От них-то он и узнал — это уже его, разумеется, версия, — что минувшей ночью совершил «покушение на ограбление гражданки такой-то», хотя письменного заявления об этом «такая-то» еще не прислала. Васецкий категорически отверг это «вздорное обвинение», настаивая на явке той самой гражданки, дабы она сама опровергла «гнусную клевету или, если ее действительно хотели ограбить, при опознании сняла бы (с него) подозрения».
Гражданку вызвали, но она, естественно, не явилась «по причине занятости в театре». Новых вызовов не последовало: факт совершенно немыслимый и более чем красноречивый. Не знаю, использовал ли как-то защитник Васецкого — потом, во время процесса — это беспримерное нарушение закона. Но сам разгневанный капитан, не склонный с рабской покорностью идти на эшафот, в устной и письменной форме потребовал «оградить» его — «честного офицера Краснознаменного Балтийского флота, имеющего боевые награды» — от «клеветнических измышлений и шантажа», от попытки «повесить» на него преступление, возможно, совершенное кем-то другим.
Вместо ограждения следователь военной прокуратуры Гулько предложил ему, «не торопясь, получше подумать», а потом чистосердечно признаться, с какой целью он «разгуливал с заряженным и готовым к выстрелу пистолетом по центру Москвы в ночное время», пообещав, в случае отказа от покаянного признания, «впаять, кроме разбоя, еще такую статью, от которой тот закачается». Васецкий думал, не торопясь, но ни в чем не признался.
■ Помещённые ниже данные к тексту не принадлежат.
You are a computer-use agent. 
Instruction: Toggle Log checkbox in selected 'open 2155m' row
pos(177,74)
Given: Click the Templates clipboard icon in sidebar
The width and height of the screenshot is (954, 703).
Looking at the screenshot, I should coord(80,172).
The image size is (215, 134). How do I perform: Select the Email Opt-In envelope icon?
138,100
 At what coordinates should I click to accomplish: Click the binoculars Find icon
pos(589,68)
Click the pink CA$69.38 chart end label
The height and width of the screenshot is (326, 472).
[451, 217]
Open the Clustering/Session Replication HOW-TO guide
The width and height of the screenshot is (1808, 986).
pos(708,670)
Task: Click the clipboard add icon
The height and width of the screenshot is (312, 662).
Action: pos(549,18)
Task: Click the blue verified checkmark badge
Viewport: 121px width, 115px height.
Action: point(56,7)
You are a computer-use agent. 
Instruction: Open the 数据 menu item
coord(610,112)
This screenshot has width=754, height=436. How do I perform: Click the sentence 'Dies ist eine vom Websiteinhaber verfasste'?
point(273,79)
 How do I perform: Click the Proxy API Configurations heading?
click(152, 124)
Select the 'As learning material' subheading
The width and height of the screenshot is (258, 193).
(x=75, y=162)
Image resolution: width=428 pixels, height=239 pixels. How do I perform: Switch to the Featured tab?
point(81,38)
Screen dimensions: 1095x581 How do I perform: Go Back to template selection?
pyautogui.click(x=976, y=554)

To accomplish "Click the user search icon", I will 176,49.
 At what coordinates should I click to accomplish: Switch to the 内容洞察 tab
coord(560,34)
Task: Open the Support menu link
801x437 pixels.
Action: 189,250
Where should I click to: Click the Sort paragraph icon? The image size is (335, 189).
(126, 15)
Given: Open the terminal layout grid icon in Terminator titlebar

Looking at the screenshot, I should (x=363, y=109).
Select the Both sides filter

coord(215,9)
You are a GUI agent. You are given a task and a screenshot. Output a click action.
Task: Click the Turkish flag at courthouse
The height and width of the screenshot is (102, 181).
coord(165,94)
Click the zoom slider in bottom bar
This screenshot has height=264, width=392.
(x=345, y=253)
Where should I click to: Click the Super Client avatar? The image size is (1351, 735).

Гулько сдержал общание. То есть — впаял.
Мама к тому времени уже перешла в адвокатуру, покинув — не по своей воле и не по своей вине — пост начальника юридического отдела Всесоюзного Радиокомитета. Работая на радио, она встречалась, а то и была близко знакома, со многими людьми искусства, прежде всего с музыкантами и вокалистами, но певицу, оказавшуюся в центре загадочной криминальной истории, о которой судачили московские сплетники, лично не знала. Зато имя ее знала отлично и слышала ее, конечно, не раз — и в театре, и в концертах, и по радио. Оттого и сразу же согласилась на участие в процессе, где певица значилась потерпевшей.
Впрочем, место, которое маме было отведено, назвать участием в процессе можно было разве что с очень большой натяжкой. Маме позвонил ее сокурсник по университету Евгений Давыдович Лури, возглавлявший тогда юридический отдел Комитета по делам искусств, и попросил помочь знаменитой солистке. «Она залетела в интересное положение», — такую он, хохмач и пересмешник, дал дефиницию той роли, которую на этот раз певице предстояло занять. Не на сцене, а в зале суда. С точки зрения юридической положение было не так уж и интересным, зато, безусловно, странным и непонятным. Хотя бы уже потому, что в обвинительном заключении певица именовалась и потерпевшей, и свидетельницей одновременно.